Work item. Could you show each line of the records that contains the word "Factor"?

[Excerpts from a dataset]

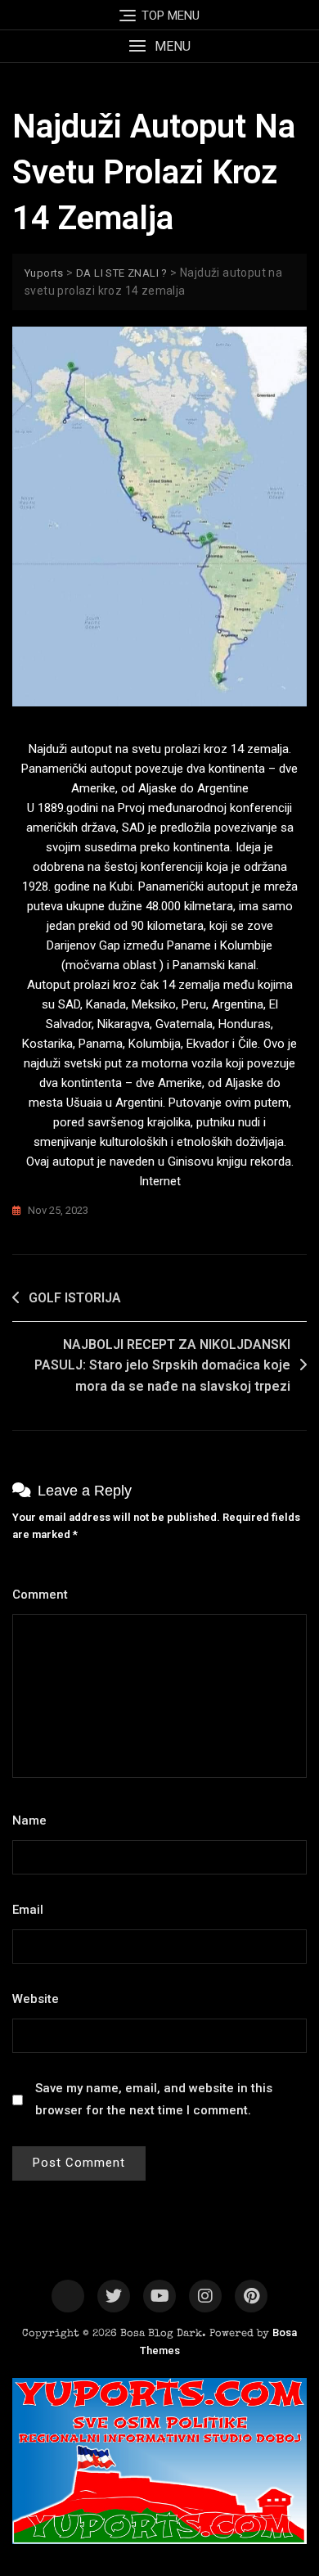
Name (34, 1820)
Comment (44, 1594)
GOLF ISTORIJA (75, 1298)
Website (35, 1999)
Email (32, 1909)
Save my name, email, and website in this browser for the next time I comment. (153, 2099)
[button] (159, 46)
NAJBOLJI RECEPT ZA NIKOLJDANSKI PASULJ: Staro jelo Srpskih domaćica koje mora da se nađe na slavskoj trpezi (162, 1365)
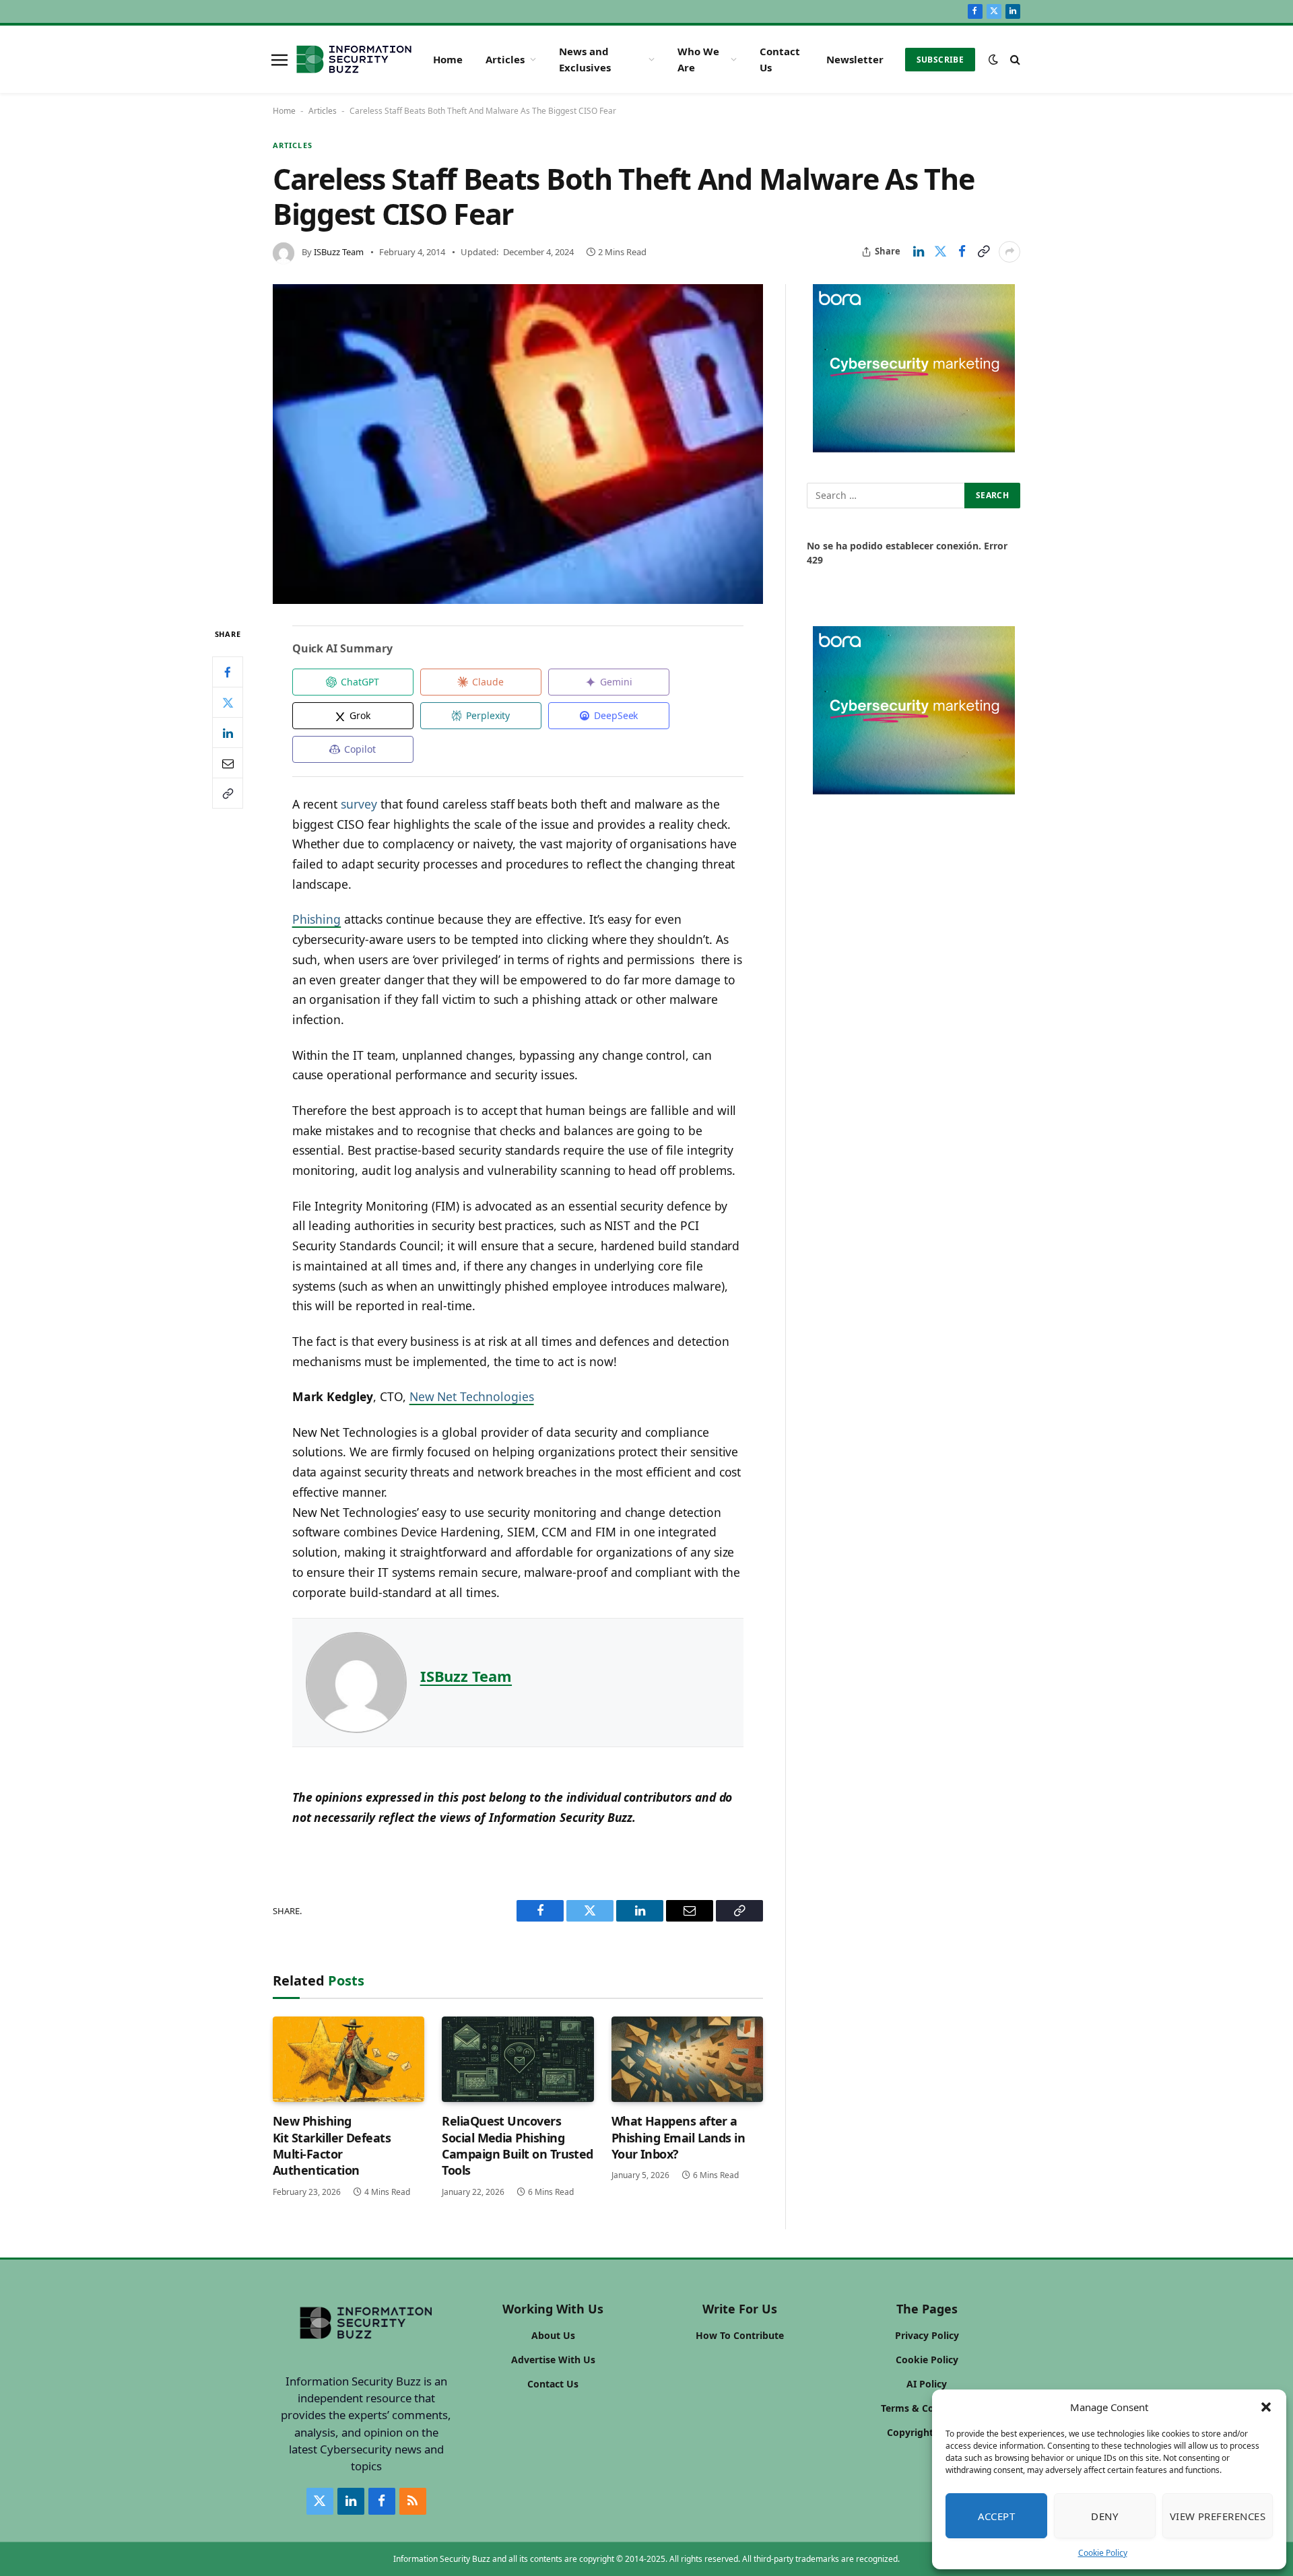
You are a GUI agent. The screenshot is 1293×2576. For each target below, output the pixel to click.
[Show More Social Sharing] (1009, 252)
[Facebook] (227, 672)
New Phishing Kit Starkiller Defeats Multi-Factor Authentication (332, 2145)
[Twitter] (227, 702)
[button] (1266, 2407)
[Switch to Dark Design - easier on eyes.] (993, 59)
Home (448, 59)
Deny (1104, 2516)
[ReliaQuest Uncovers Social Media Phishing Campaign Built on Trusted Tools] (517, 2059)
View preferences (1217, 2516)
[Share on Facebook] (962, 252)
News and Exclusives (585, 59)
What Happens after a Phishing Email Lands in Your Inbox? (678, 2137)
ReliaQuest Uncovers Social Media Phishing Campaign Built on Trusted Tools (517, 2145)
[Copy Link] (983, 252)
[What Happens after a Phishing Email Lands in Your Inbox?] (687, 2059)
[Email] (227, 763)
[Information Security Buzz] (353, 59)
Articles (505, 59)
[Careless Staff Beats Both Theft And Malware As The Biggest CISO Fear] (518, 444)
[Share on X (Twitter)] (940, 252)
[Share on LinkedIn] (918, 252)
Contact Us (780, 59)
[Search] (1013, 59)
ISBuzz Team (339, 252)
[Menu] (279, 59)
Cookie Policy (1102, 2552)
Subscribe (940, 59)
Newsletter (855, 59)
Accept (997, 2516)
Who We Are (698, 59)
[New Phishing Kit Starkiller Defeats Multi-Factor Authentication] (348, 2059)
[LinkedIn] (227, 733)
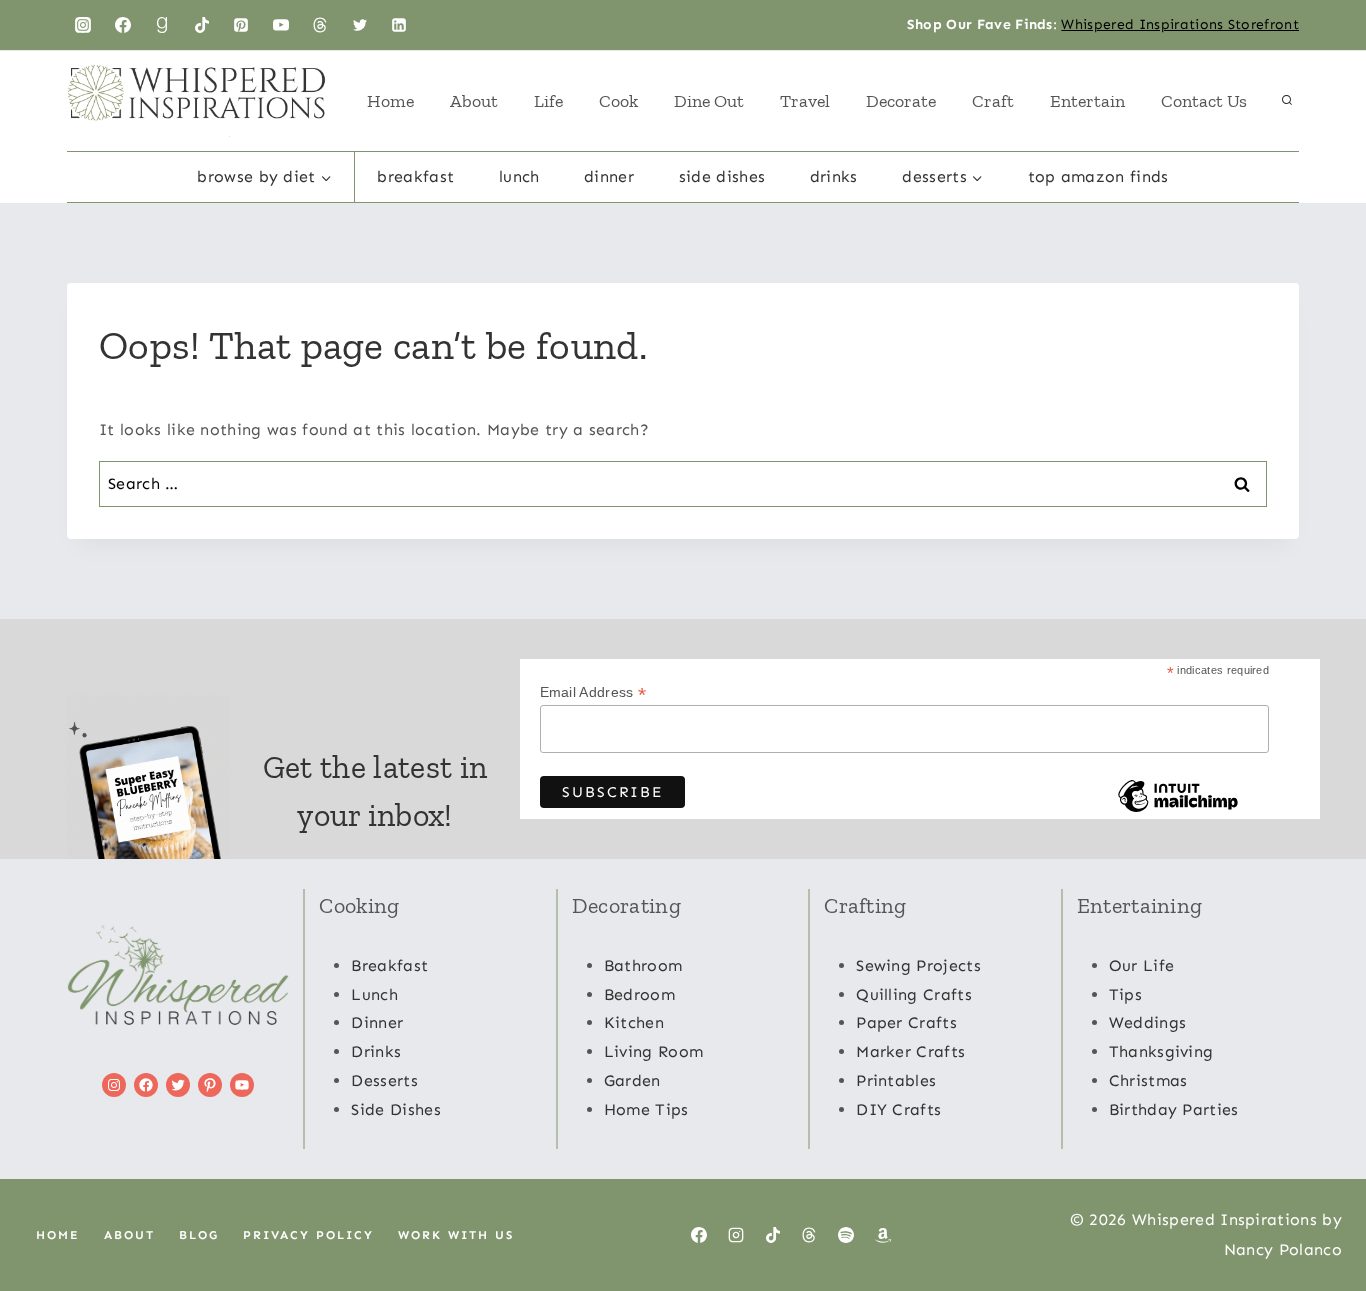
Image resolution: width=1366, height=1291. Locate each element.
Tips (1125, 994)
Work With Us (456, 1235)
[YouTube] (281, 25)
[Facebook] (123, 25)
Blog (199, 1235)
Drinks (834, 176)
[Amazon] (883, 1235)
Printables (896, 1080)
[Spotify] (846, 1235)
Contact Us (1204, 101)
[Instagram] (83, 25)
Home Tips (646, 1109)
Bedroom (639, 994)
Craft (993, 101)
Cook (618, 101)
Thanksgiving (1161, 1051)
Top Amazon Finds (1098, 176)
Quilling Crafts (914, 994)
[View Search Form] (1287, 101)
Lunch (519, 176)
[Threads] (320, 25)
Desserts (384, 1080)
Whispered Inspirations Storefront (1180, 24)
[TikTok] (202, 25)
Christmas (1148, 1080)
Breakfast (415, 176)
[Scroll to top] (1319, 1214)
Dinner (609, 176)
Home (390, 101)
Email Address (593, 692)
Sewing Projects (918, 965)
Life (548, 101)
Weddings (1148, 1022)
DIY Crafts (898, 1109)
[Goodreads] (162, 25)
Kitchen (634, 1022)
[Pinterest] (241, 25)
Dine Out (709, 101)
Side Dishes (722, 176)
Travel (805, 101)
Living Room (654, 1051)
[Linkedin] (399, 25)
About (474, 101)
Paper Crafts (906, 1022)
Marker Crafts (910, 1051)
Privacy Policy (308, 1235)
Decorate (901, 101)
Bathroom (643, 965)
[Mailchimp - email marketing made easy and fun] (1178, 811)
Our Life (1142, 965)
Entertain (1087, 101)
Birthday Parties (1174, 1109)
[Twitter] (360, 25)
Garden (632, 1080)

Exercise response.
New Phishing Kit Starkiller Defeats Multi-Factor Authentication (332, 2145)
[New Phishing Kit Starkiller Defeats Multi-Factor Authentication] (348, 2059)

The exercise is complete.